Montaigne écrivait à la toute fin de ses Essais : « C’est une absolue perfection, et comme divine de savoir jouir loyalement de son être. » Et plus avant, dans le chapitre X du livre III, où il traite entre autres de sa charge de maire de Bordeaux, il parle de « l’amitié que l’on se doit », que l’on se doit à soi-même mais que je n’entends chez lui bien sûr qu’adjointe à l’amitié que l’on doit à l’autre.
Cette amitié que l’on se doit et que l’on partage, je la trouve dans le travail, des deux auteurs que nous allons entendre ce soir. J’ignore s’ils se connaissaient avant de faire ce voyage ensemble aujourd’hui, mais qu’importe, c’est parce que ce sont eux qu’ils sont là, en amitié avec Montaigne & avec nous.
Dans ce paysage si particulier, près de cette tour mythique d’où Montaigne voyait le monde, où il écrivait, où il aimait.
Qu’il me soit permis de glisser au passage la présence affectueuse d’un ami ébouriffé qui fut domestique ici et qui a écrit un des livres les plus considérables que je possède dans ma bibliothèque dans lequel il écrivait : « Écrire comme on tâtonne, frissonne, entrer par effraction dans la nuit de la langue, pressentir un espace, des sites à reconnaître de mémoire, c'est cela le sentiment géographique, sentiment que toute rêverie apporte sa terre, » Il s’agit on l’a compris du Sentiment géographique (1976) et de frère Michel Chaillou. Il aimait la Loire et la Gartempe, comme Marie-Hélène Lafon, que nous allons écouter, aime sa rivière, la Santoire, comme Michel de Montaigne aime sa Lidoire, & Pascal Quignard la Seine (qui est un fleuve), l’Yonne & la Bièvre de son ami Sainte-Colombe.
Le paysage, le pays, traversé de rivières, sera donc, en amitié, dans l’échange et la lecture que nous allons faire avec Marie-Hélène Lafon qui depuis son premier livre Le soir du chien en 2001, qui obtint le prix Renaudot des lycéens, jusqu'à cette Histoire du fils qui va paraître dans quelques jours chez son éditeur fidèle Buchet Chastel, en passant par Joseph, Nos vies, Les pays, Les derniers indiens, Traversée, Album… creuse le langage et le paysage de son cher Cantal, certes, mais plus largement celui de la littérature.

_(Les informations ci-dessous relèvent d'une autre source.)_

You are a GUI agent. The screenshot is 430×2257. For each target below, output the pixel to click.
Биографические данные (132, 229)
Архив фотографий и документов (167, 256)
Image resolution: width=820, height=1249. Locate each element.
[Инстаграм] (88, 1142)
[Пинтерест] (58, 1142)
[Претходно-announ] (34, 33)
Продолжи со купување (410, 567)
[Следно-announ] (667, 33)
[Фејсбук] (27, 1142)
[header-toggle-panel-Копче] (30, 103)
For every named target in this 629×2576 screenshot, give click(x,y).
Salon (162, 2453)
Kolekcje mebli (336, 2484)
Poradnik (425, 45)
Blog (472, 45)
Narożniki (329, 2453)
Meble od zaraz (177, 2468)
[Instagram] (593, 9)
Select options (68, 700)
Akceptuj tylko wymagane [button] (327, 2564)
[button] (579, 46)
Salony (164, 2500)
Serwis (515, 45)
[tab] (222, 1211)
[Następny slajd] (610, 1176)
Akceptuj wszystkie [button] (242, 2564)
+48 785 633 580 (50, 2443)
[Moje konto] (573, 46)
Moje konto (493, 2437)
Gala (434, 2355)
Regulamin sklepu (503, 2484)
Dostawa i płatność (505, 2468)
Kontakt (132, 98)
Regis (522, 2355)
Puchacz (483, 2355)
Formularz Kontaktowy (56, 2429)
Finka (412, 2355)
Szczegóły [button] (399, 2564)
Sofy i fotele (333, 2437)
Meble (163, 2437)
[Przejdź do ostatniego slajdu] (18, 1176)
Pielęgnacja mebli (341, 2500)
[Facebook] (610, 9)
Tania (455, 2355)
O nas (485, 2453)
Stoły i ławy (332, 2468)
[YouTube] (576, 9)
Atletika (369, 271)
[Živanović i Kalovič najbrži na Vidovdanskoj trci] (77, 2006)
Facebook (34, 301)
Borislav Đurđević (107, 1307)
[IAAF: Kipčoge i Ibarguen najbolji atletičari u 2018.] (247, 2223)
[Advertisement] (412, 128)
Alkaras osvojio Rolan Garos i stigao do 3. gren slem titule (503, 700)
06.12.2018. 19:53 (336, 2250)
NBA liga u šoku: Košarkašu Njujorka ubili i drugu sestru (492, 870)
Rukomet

D’ailleurs en exergue à Histoire du fils elle a copié des mots de Valère Novarina : « Le langage est notre sol, notre chair. Je me représente toujours le chantier comme un creux, une ouverture du sol, et l’avancée d’un texte, sa progression, comme une marche en montagne. »
Nous allons commencer avec ça, creuser le langage, creuser le paysage, écouter le travail de la rivière.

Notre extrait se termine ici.